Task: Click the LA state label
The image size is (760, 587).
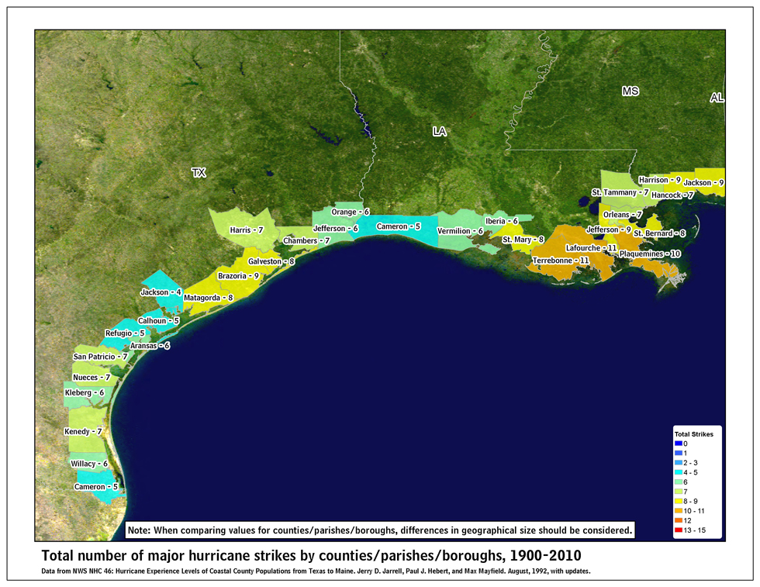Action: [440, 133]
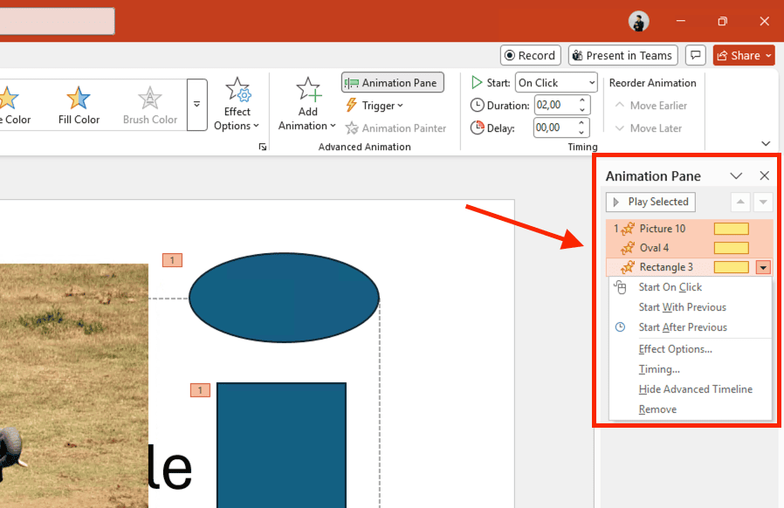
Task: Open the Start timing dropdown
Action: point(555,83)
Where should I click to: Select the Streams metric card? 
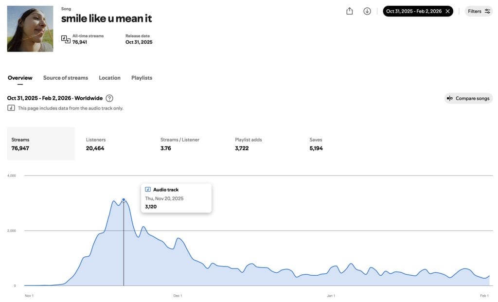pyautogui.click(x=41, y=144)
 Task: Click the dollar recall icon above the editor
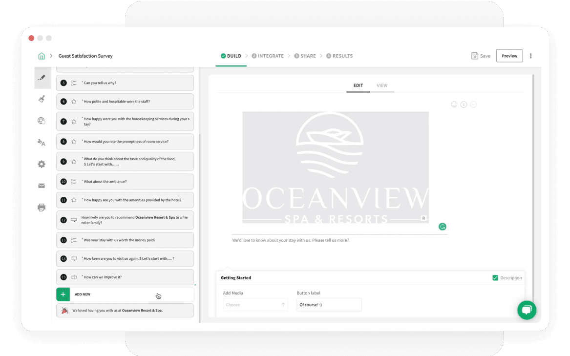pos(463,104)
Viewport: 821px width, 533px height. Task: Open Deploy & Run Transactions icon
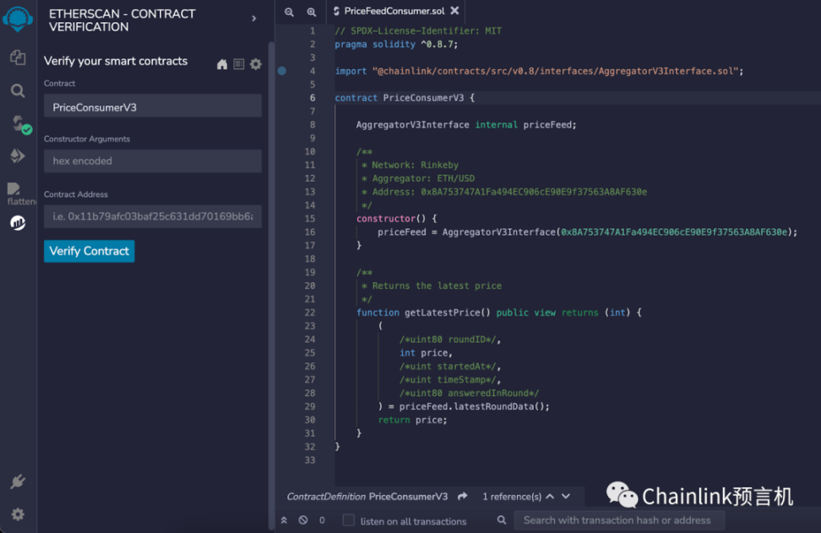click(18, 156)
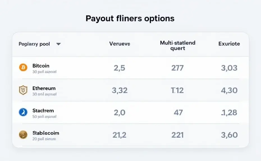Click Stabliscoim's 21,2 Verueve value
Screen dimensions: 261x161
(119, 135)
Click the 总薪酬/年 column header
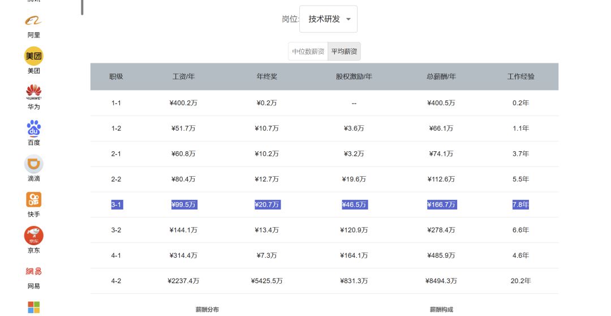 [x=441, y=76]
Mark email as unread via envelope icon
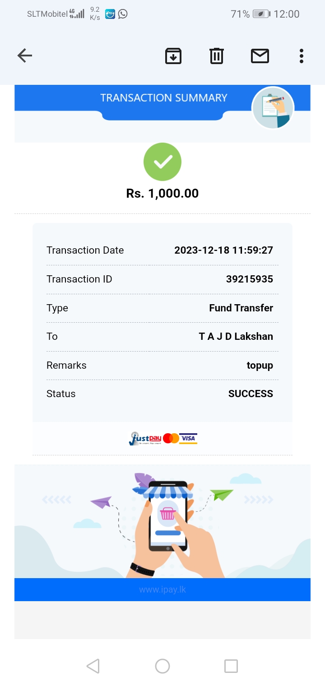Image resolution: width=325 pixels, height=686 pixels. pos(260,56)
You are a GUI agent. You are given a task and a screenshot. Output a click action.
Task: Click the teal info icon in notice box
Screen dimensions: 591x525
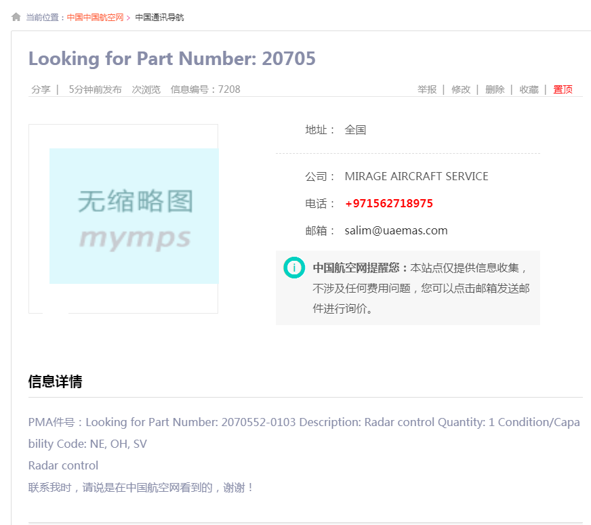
==
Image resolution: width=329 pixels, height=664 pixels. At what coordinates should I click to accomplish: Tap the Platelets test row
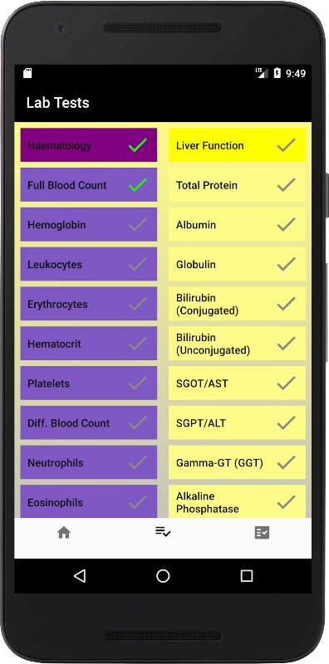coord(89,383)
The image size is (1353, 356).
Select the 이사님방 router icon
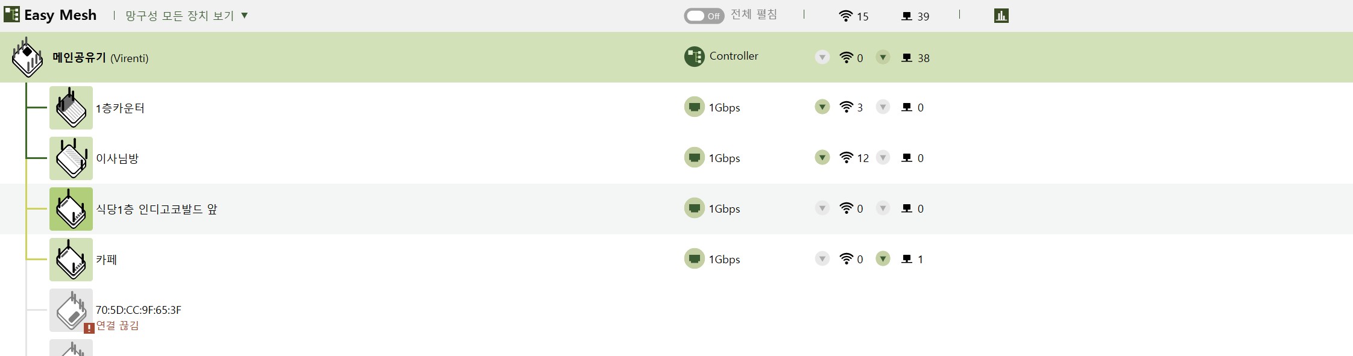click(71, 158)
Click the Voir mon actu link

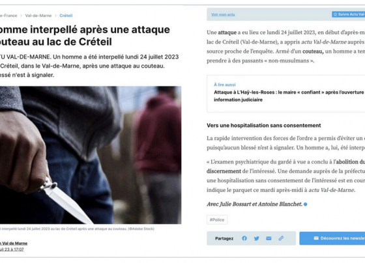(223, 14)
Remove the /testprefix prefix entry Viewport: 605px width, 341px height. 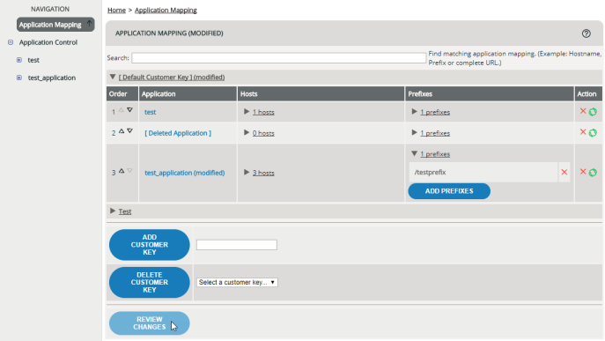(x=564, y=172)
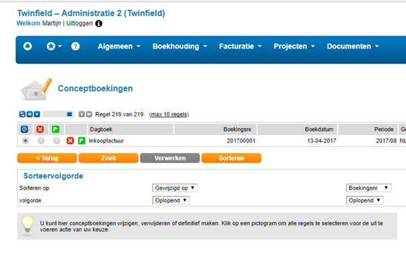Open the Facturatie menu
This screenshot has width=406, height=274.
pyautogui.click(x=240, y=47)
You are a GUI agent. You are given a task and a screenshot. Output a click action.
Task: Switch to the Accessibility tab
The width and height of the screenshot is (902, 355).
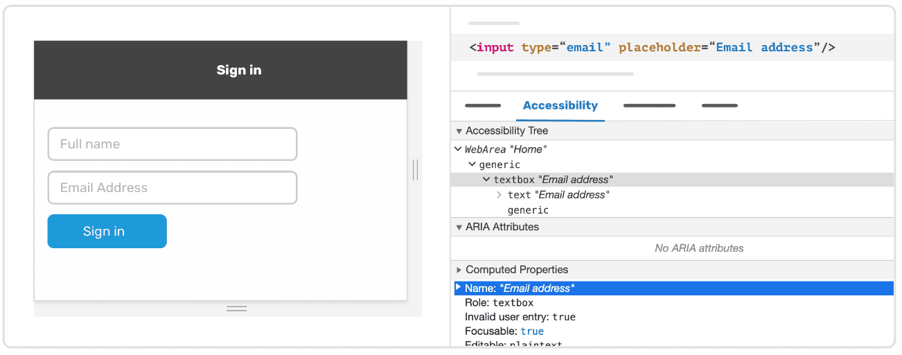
...
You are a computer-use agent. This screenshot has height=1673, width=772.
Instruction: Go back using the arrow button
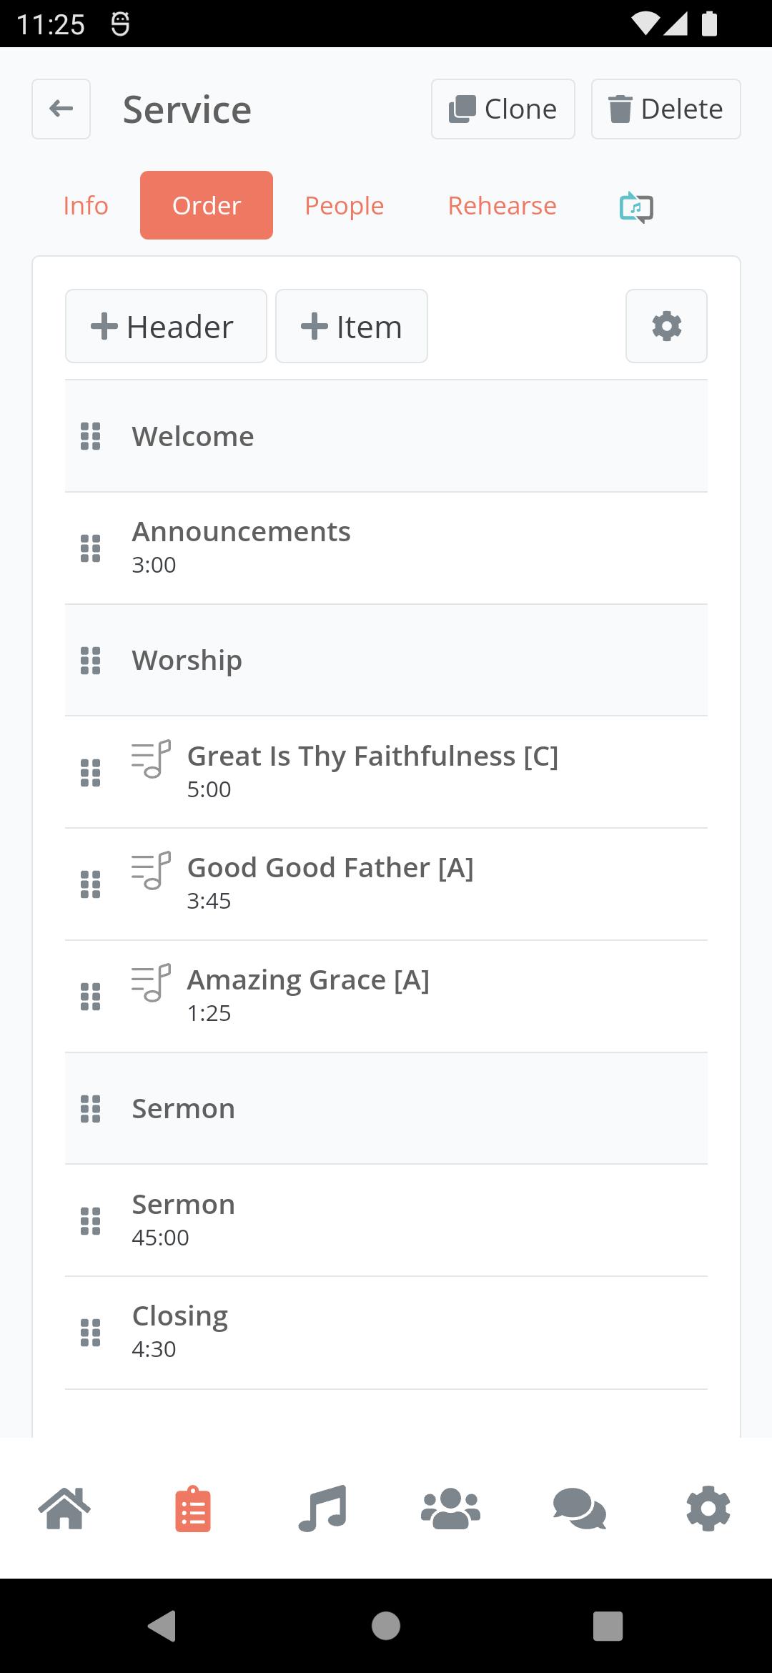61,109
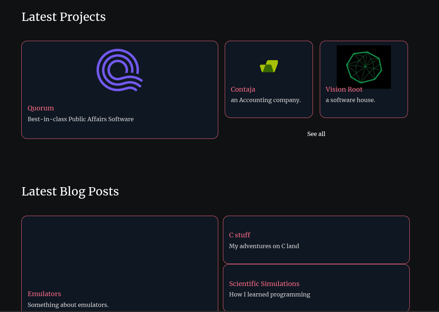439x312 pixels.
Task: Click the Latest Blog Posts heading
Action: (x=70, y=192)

Aim of the task ::
Please set down, exactly and with no pictures, the lines in the entries above starting at the one holding "Task: Click the LA state label" and ending at the one holding "Screen dimensions: 591x525", ends included.

Output ::
Task: Click the LA state label
The image size is (760, 587).
Action: [440, 133]
Task: Open the Start timing dropdown
Action: point(555,83)
Where should I click to: Select the Streams metric card? 
pyautogui.click(x=41, y=144)
 Task: Click the dollar recall icon above the editor
pos(463,104)
Viewport: 821px width, 533px height. Task: Open Deploy & Run Transactions icon
click(18, 156)
Click Stabliscoim's 21,2 Verueve value
Screen dimensions: 261x161
(119, 135)
Click the 总薪酬/年 column header
 [x=441, y=76]
Mark email as unread via envelope icon
Image resolution: width=325 pixels, height=686 pixels. pos(260,56)
You are a GUI agent. You are given a task and a screenshot. Output a click action.
Task: Click the teal info icon in notice box
Screen dimensions: 591x525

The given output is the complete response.